In a typical Doop deployment this object represents an object of all loaded models. This may not be the case in all projects, depending on the database driver used.

db is also registered as a global for convenience.

app.emit(event, args...)

Emit an event using eventer.

app.log(...msg)

Various logging functionality. Try to use app.log() instead of console.log() as text output via it is properly prefixed to the running file name.

app.log.as(name, ...msg)

Module name prefixed version of app.log().

app.log.colors

Globally available version of Chalk.

app.log.dump(...msg)

Globally available version of dumper.js

app.log.debug(...msg)

Globally available version of debug

app.log.error(Error)

Globally available version of Crash. Use app.log.errorCrash(Error) to perform a fatal error.

app.log.warn(...msg)

Same as app.log() but with a "[WARNING]" prefix.

app.log.warn.as(module, ...msg)

Prefixed version of app.log.warn()

app.middleware

In a typical Doop deployment this object represents an object of available middleware. Use app.middleware.express or app.middleware.db for the Express and database middlewares respectively.

app.on(event, handler)

Register an event listener using eventer.

Testing + Debugging

Unit tests

Larger projects can populate the /tests/ directory with Mocha + Chai test cases. Tests can also be specified per-unit by adding any file matching the glob *.test.js within their unit directory.

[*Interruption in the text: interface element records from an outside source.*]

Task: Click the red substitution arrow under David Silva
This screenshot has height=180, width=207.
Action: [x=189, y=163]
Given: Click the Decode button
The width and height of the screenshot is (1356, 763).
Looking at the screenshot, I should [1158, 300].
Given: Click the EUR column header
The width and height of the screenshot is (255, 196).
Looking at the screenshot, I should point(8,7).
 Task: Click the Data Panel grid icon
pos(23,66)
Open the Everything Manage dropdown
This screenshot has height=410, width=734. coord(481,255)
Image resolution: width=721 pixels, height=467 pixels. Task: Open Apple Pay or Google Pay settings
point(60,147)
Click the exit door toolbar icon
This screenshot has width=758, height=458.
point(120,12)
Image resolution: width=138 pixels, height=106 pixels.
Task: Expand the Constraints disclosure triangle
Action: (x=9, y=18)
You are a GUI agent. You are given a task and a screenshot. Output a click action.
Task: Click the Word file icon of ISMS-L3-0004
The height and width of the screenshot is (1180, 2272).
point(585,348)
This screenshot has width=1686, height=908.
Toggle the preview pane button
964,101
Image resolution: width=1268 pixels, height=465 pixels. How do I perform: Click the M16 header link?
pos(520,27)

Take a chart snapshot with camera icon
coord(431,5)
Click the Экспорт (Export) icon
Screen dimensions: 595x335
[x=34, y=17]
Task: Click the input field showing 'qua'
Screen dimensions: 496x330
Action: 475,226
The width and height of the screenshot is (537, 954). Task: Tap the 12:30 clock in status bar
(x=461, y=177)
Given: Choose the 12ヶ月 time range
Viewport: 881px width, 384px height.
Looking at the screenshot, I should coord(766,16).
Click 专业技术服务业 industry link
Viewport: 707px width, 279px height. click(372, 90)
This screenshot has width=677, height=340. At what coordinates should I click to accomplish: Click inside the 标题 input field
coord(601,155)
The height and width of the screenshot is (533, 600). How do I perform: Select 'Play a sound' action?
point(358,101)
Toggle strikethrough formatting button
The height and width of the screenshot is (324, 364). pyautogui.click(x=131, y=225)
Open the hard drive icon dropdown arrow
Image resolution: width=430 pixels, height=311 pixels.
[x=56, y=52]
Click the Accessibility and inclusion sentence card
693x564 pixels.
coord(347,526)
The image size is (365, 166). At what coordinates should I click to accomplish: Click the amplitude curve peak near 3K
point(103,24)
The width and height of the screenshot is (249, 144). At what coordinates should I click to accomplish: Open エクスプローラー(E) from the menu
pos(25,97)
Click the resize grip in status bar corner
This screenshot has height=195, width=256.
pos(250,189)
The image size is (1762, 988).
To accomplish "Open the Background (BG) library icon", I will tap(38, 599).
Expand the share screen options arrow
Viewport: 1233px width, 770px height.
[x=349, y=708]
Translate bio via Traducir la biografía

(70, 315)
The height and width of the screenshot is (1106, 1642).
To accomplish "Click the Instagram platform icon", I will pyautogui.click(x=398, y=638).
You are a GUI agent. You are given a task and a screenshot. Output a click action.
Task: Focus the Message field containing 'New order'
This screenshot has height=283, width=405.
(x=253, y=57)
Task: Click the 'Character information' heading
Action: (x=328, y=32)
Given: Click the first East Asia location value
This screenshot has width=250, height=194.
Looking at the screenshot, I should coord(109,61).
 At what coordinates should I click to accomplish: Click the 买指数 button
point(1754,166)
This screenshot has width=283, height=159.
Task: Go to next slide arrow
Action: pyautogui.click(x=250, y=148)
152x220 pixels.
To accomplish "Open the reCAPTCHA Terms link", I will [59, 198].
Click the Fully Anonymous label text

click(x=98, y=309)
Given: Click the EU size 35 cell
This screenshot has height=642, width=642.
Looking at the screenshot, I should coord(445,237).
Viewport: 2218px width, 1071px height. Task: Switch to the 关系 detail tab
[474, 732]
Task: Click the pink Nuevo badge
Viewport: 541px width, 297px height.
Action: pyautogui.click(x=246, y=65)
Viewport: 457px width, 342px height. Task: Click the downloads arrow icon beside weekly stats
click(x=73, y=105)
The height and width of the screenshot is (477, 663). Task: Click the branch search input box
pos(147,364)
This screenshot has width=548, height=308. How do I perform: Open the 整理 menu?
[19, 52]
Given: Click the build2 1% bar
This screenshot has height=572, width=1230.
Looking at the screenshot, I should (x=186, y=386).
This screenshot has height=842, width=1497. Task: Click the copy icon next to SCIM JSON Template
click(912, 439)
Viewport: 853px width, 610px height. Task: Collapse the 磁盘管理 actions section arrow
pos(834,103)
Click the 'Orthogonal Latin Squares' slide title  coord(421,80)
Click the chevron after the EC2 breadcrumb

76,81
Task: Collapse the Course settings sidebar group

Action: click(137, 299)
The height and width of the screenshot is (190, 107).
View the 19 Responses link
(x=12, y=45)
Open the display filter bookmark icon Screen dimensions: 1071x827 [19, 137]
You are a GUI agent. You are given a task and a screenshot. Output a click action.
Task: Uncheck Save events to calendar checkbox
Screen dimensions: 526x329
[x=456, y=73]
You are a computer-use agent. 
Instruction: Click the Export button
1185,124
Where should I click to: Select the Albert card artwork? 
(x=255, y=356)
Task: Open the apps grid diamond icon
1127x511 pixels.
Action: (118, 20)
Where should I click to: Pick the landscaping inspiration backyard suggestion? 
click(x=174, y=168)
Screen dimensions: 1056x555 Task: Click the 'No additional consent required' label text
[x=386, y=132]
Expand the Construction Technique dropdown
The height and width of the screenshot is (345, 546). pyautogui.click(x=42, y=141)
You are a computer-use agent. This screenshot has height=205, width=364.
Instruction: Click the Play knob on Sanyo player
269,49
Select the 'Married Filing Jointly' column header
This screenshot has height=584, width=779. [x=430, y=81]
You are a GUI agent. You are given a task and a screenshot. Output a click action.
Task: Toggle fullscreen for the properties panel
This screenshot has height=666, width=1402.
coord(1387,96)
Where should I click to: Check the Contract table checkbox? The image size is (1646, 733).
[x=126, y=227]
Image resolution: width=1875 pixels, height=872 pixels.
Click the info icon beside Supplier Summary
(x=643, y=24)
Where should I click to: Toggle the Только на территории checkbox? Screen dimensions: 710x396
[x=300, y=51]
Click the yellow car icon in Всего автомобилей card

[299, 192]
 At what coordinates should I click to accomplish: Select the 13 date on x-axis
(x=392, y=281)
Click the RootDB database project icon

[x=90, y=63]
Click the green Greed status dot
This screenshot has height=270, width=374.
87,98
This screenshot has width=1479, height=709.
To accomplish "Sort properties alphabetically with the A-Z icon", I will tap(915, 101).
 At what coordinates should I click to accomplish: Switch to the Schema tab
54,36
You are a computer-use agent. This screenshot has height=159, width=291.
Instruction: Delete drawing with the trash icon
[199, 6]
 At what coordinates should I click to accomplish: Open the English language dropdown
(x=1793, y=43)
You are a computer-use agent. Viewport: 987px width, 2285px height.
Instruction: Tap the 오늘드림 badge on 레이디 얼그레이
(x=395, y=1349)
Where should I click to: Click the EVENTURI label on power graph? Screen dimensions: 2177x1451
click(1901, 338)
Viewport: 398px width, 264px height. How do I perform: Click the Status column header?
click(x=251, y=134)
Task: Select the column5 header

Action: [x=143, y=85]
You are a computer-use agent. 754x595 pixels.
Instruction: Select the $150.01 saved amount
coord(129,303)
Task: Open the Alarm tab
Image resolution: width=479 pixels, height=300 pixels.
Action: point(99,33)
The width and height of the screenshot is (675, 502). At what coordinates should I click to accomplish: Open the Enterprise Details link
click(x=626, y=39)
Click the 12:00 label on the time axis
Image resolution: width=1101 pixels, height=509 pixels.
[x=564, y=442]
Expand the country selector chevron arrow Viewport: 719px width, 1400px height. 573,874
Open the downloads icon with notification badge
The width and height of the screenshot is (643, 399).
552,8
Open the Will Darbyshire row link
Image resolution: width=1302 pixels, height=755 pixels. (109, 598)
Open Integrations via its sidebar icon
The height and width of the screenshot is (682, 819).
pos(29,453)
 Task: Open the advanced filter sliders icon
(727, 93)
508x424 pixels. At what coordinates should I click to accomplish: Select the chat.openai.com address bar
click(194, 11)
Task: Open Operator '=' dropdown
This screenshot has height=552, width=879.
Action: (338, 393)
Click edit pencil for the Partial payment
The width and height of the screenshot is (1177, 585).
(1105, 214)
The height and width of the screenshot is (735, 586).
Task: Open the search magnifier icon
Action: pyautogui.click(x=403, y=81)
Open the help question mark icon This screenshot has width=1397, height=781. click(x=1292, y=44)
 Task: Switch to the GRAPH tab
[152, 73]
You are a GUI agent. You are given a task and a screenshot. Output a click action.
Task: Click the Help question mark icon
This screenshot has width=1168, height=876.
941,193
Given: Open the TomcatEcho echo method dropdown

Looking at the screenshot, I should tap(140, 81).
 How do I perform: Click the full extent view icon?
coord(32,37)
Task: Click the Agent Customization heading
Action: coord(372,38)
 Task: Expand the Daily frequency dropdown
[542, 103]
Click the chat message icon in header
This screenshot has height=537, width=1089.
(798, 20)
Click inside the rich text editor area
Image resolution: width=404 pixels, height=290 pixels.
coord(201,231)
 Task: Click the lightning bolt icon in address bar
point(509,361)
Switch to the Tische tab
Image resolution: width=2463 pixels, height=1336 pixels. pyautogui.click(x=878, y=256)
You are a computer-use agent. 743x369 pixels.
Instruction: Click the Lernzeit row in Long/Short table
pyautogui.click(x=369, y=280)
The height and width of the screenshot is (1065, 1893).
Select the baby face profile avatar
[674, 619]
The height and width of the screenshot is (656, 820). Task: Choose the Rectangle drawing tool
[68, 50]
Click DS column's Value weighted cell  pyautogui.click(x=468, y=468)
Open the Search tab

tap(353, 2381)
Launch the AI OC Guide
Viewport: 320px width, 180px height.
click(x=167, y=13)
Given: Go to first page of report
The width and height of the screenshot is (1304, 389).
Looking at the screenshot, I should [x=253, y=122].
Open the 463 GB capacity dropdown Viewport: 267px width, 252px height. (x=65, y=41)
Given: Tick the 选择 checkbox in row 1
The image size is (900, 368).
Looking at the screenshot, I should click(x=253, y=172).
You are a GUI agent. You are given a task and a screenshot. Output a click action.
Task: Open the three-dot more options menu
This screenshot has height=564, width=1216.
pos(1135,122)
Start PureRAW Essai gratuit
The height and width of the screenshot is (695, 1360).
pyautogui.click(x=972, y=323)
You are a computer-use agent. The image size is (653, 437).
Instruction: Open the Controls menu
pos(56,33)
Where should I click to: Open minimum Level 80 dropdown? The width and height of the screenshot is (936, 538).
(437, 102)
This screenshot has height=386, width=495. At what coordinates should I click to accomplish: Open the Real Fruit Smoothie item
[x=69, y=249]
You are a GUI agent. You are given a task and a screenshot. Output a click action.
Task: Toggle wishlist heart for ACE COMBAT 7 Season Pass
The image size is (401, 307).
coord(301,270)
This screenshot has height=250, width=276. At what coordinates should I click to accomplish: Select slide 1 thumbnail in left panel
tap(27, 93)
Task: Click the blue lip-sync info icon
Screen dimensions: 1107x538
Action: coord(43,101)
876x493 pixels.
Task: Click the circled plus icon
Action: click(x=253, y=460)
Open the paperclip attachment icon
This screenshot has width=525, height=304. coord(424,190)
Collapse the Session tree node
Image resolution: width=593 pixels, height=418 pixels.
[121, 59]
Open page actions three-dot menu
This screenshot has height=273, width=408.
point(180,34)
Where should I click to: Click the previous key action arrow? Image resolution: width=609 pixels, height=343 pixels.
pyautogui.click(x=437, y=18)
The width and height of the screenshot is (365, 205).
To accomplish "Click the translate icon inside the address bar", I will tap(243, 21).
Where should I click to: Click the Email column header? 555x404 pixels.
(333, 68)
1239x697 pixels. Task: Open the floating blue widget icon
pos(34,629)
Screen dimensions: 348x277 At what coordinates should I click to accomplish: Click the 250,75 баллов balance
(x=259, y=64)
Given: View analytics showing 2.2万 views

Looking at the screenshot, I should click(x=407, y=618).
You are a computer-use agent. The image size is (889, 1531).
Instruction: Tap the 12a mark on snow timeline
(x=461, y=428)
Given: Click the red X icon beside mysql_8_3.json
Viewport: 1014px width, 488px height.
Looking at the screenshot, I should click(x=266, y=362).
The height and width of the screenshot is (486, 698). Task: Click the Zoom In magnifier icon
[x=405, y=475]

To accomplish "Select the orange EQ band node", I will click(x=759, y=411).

To run a Unit test you will need to have Mocha installed (sudo npm i -g mocha). Either run mocha with no specified files to process all test files or specify the specific test file(s) you wish Mocha to examine as command line arguments.

Run the all the tests with mocha in the project root directory with mocha.

TIP: Unit tests can be skipped temporarily by either adding an 'x' before describe / it or adding .skip as a suffix. e.g. To temporarily skip a test rename the function describe('something something') to xdescribe('something something') or describe.skip('something something'). TIP:: As with the above you can also force Mocha to only run one test - this is useful if your test is deeply nested within an existing file and you don't want to add skip to each other case. To use this add .only as a suffix for the describe / it declaration. e.g. it('should do this', function() { ... }) becomes it.only('should do this', function() { ... }).

Command line debugging

Doop, like most modules, responds to the DEBUG flag used by the Debug module. This turns on verbose logging when running within a console. The DEBUG variable can be set to the specific module you would like to log, a number of them via comma-separated-values or a glob expression. For example DEBUG=doop gulp runs Gulp and tells Doop to run in debug mode.